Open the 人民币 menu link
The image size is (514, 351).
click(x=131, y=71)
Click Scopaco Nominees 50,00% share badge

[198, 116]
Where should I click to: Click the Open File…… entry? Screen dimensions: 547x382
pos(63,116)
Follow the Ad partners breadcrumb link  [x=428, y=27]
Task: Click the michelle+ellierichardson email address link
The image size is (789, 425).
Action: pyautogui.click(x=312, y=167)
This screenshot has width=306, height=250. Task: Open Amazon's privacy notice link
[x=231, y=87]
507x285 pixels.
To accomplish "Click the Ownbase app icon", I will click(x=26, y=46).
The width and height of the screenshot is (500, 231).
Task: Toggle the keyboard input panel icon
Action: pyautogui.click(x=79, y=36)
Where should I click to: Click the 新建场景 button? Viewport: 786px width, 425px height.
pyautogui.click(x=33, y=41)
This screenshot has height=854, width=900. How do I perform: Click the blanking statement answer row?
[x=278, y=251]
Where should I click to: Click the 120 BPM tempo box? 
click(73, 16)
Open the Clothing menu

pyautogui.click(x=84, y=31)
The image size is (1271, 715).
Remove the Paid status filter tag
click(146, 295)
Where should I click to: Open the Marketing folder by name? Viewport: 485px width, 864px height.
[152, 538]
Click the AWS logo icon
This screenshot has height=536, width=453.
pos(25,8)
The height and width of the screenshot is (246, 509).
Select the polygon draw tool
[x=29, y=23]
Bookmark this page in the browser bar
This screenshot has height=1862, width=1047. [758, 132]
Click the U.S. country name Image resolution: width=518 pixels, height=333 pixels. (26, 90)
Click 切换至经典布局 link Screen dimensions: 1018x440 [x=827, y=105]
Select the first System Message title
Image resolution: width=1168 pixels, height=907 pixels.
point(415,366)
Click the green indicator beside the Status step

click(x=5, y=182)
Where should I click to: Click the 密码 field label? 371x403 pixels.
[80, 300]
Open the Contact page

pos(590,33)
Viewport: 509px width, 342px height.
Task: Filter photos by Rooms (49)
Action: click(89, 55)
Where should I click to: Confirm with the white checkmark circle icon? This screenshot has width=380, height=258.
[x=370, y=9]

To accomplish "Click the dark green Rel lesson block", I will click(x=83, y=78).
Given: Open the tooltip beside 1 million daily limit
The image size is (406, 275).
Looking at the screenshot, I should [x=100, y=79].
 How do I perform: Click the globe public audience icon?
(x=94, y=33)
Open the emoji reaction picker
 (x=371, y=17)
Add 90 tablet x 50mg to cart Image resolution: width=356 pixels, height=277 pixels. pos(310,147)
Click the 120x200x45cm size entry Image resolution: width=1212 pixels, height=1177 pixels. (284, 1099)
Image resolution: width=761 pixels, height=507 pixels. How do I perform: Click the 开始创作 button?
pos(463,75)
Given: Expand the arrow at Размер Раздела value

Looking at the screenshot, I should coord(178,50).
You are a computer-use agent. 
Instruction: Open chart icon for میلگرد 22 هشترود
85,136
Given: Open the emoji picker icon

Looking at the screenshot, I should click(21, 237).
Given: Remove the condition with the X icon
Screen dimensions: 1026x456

> WHAT THE TASK ASKS
An exact repeat of all the entries above is required.

> ANSWER BOX
Open the 人民币 menu link
The image size is (514, 351).
click(x=131, y=71)
Click Scopaco Nominees 50,00% share badge

[198, 116]
Where should I click to: Click the Open File…… entry? Screen dimensions: 547x382
pos(63,116)
Follow the Ad partners breadcrumb link  [x=428, y=27]
Task: Click the michelle+ellierichardson email address link
The image size is (789, 425).
Action: pyautogui.click(x=312, y=167)
This screenshot has width=306, height=250. Task: Open Amazon's privacy notice link
[x=231, y=87]
507x285 pixels.
To accomplish "Click the Ownbase app icon", I will click(x=26, y=46).
The width and height of the screenshot is (500, 231).
Task: Toggle the keyboard input panel icon
Action: pyautogui.click(x=79, y=36)
Where should I click to: Click the 新建场景 button? Viewport: 786px width, 425px height.
pyautogui.click(x=33, y=41)
This screenshot has height=854, width=900. How do I perform: Click the blanking statement answer row?
[x=278, y=251]
Where should I click to: Click the 120 BPM tempo box? 
click(73, 16)
Open the Clothing menu

pyautogui.click(x=84, y=31)
The image size is (1271, 715).
Remove the Paid status filter tag
click(146, 295)
Where should I click to: Open the Marketing folder by name? Viewport: 485px width, 864px height.
[152, 538]
Click the AWS logo icon
This screenshot has height=536, width=453.
pos(25,8)
The height and width of the screenshot is (246, 509).
Select the polygon draw tool
[x=29, y=23]
Bookmark this page in the browser bar
This screenshot has height=1862, width=1047. [758, 132]
Click the U.S. country name Image resolution: width=518 pixels, height=333 pixels. (26, 90)
Click 切换至经典布局 link Screen dimensions: 1018x440 [x=827, y=105]
Select the first System Message title
Image resolution: width=1168 pixels, height=907 pixels.
point(415,366)
Click the green indicator beside the Status step

click(x=5, y=182)
Where should I click to: Click the 密码 field label? 371x403 pixels.
[80, 300]
Open the Contact page

pos(590,33)
Viewport: 509px width, 342px height.
Task: Filter photos by Rooms (49)
Action: click(89, 55)
Where should I click to: Confirm with the white checkmark circle icon? This screenshot has width=380, height=258.
[x=370, y=9]

To accomplish "Click the dark green Rel lesson block", I will click(x=83, y=78).
Given: Open the tooltip beside 1 million daily limit
The image size is (406, 275).
Looking at the screenshot, I should [x=100, y=79].
 How do I perform: Click the globe public audience icon?
(x=94, y=33)
Open the emoji reaction picker
 (x=371, y=17)
Add 90 tablet x 50mg to cart Image resolution: width=356 pixels, height=277 pixels. pos(310,147)
Click the 120x200x45cm size entry Image resolution: width=1212 pixels, height=1177 pixels. (284, 1099)
Image resolution: width=761 pixels, height=507 pixels. How do I perform: Click the 开始创作 button?
pos(463,75)
Given: Expand the arrow at Размер Раздела value

Looking at the screenshot, I should coord(178,50).
You are a computer-use agent. 
Instruction: Open chart icon for میلگرد 22 هشترود
85,136
Given: Open the emoji picker icon

Looking at the screenshot, I should click(21, 237).
Given: Remove the condition with the X icon
Screen dimensions: 1026x456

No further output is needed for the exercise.